**TASK DETAILS**
Return the data below, unchanged.

**DATA FOR REVIEW**

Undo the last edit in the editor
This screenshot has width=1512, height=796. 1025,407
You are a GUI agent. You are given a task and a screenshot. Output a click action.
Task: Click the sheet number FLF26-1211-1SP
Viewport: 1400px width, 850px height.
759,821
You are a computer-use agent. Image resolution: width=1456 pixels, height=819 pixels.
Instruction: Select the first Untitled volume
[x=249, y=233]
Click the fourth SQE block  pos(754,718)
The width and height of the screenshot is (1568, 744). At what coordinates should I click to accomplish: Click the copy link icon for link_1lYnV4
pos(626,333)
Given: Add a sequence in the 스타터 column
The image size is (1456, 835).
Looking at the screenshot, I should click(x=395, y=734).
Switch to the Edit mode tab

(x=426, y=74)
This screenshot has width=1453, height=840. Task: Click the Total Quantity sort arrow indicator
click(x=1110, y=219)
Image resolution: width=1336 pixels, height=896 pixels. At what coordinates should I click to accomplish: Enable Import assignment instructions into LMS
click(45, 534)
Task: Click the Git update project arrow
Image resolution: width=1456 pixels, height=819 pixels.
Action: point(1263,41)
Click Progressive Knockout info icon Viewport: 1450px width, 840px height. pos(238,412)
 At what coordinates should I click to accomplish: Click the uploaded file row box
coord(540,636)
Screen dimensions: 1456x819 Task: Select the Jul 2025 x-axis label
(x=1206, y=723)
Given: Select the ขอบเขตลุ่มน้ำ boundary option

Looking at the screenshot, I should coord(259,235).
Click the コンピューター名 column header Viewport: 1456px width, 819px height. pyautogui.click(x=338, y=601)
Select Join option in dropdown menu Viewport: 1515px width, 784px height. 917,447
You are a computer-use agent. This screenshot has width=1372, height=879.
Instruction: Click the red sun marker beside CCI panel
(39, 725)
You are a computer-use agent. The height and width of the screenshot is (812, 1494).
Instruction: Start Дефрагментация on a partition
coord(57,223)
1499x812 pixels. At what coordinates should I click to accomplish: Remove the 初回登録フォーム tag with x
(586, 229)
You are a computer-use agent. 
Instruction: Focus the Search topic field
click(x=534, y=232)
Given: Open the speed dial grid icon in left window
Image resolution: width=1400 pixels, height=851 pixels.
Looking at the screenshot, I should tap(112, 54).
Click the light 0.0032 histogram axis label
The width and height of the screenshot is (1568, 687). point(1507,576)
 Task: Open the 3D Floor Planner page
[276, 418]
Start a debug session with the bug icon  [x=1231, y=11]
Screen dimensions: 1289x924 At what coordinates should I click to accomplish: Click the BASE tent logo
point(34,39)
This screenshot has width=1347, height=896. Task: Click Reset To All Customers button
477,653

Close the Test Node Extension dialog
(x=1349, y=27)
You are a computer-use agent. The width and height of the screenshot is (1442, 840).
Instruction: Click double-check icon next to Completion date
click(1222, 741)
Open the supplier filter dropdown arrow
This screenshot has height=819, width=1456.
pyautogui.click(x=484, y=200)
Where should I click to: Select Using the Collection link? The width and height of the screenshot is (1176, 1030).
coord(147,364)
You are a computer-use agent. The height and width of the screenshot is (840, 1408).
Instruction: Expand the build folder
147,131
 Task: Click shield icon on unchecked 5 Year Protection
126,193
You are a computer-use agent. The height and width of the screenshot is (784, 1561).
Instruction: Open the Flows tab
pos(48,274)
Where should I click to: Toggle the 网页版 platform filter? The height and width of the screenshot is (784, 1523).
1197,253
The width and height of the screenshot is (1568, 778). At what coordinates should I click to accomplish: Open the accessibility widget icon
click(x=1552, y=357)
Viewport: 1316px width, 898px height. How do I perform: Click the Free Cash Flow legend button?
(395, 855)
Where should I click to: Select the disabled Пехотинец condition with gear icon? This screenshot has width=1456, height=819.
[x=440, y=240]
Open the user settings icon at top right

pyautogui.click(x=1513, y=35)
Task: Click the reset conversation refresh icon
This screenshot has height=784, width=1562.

**SOLUTION FOR THIS PROBLEM**
Undo the last edit in the editor
This screenshot has width=1512, height=796. 1025,407
You are a GUI agent. You are given a task and a screenshot. Output a click action.
Task: Click the sheet number FLF26-1211-1SP
Viewport: 1400px width, 850px height.
759,821
You are a computer-use agent. Image resolution: width=1456 pixels, height=819 pixels.
Instruction: Select the first Untitled volume
[x=249, y=233]
Click the fourth SQE block  pos(754,718)
The width and height of the screenshot is (1568, 744). At what coordinates should I click to accomplish: Click the copy link icon for link_1lYnV4
pos(626,333)
Given: Add a sequence in the 스타터 column
The image size is (1456, 835).
Looking at the screenshot, I should click(x=395, y=734).
Switch to the Edit mode tab

(x=426, y=74)
This screenshot has width=1453, height=840. Task: Click the Total Quantity sort arrow indicator
click(x=1110, y=219)
Image resolution: width=1336 pixels, height=896 pixels. At what coordinates should I click to accomplish: Enable Import assignment instructions into LMS
click(45, 534)
Task: Click the Git update project arrow
Image resolution: width=1456 pixels, height=819 pixels.
Action: point(1263,41)
Click Progressive Knockout info icon Viewport: 1450px width, 840px height. pos(238,412)
 At what coordinates should I click to accomplish: Click the uploaded file row box
coord(540,636)
Screen dimensions: 1456x819 Task: Select the Jul 2025 x-axis label
(x=1206, y=723)
Given: Select the ขอบเขตลุ่มน้ำ boundary option

Looking at the screenshot, I should coord(259,235).
Click the コンピューター名 column header Viewport: 1456px width, 819px height. pyautogui.click(x=338, y=601)
Select Join option in dropdown menu Viewport: 1515px width, 784px height. 917,447
You are a computer-use agent. This screenshot has width=1372, height=879.
Instruction: Click the red sun marker beside CCI panel
(39, 725)
You are a computer-use agent. The height and width of the screenshot is (812, 1494).
Instruction: Start Дефрагментация on a partition
coord(57,223)
1499x812 pixels. At what coordinates should I click to accomplish: Remove the 初回登録フォーム tag with x
(586, 229)
You are a computer-use agent. 
Instruction: Focus the Search topic field
click(x=534, y=232)
Given: Open the speed dial grid icon in left window
Image resolution: width=1400 pixels, height=851 pixels.
Looking at the screenshot, I should tap(112, 54).
Click the light 0.0032 histogram axis label
The width and height of the screenshot is (1568, 687). point(1507,576)
 Task: Open the 3D Floor Planner page
[276, 418]
Start a debug session with the bug icon  [x=1231, y=11]
Screen dimensions: 1289x924 At what coordinates should I click to accomplish: Click the BASE tent logo
point(34,39)
This screenshot has width=1347, height=896. Task: Click Reset To All Customers button
477,653

Close the Test Node Extension dialog
(x=1349, y=27)
You are a computer-use agent. The width and height of the screenshot is (1442, 840).
Instruction: Click double-check icon next to Completion date
click(1222, 741)
Open the supplier filter dropdown arrow
This screenshot has height=819, width=1456.
pyautogui.click(x=484, y=200)
Where should I click to: Select Using the Collection link? The width and height of the screenshot is (1176, 1030).
coord(147,364)
You are a computer-use agent. The height and width of the screenshot is (840, 1408).
Instruction: Expand the build folder
147,131
 Task: Click shield icon on unchecked 5 Year Protection
126,193
You are a computer-use agent. The height and width of the screenshot is (784, 1561).
Instruction: Open the Flows tab
pos(48,274)
Where should I click to: Toggle the 网页版 platform filter? The height and width of the screenshot is (784, 1523).
1197,253
The width and height of the screenshot is (1568, 778). At what coordinates should I click to accomplish: Open the accessibility widget icon
click(x=1552, y=357)
Viewport: 1316px width, 898px height. How do I perform: Click the Free Cash Flow legend button?
(395, 855)
Where should I click to: Select the disabled Пехотинец condition with gear icon? This screenshot has width=1456, height=819.
[x=440, y=240]
Open the user settings icon at top right

pyautogui.click(x=1513, y=35)
Task: Click the reset conversation refresh icon
This screenshot has height=784, width=1562.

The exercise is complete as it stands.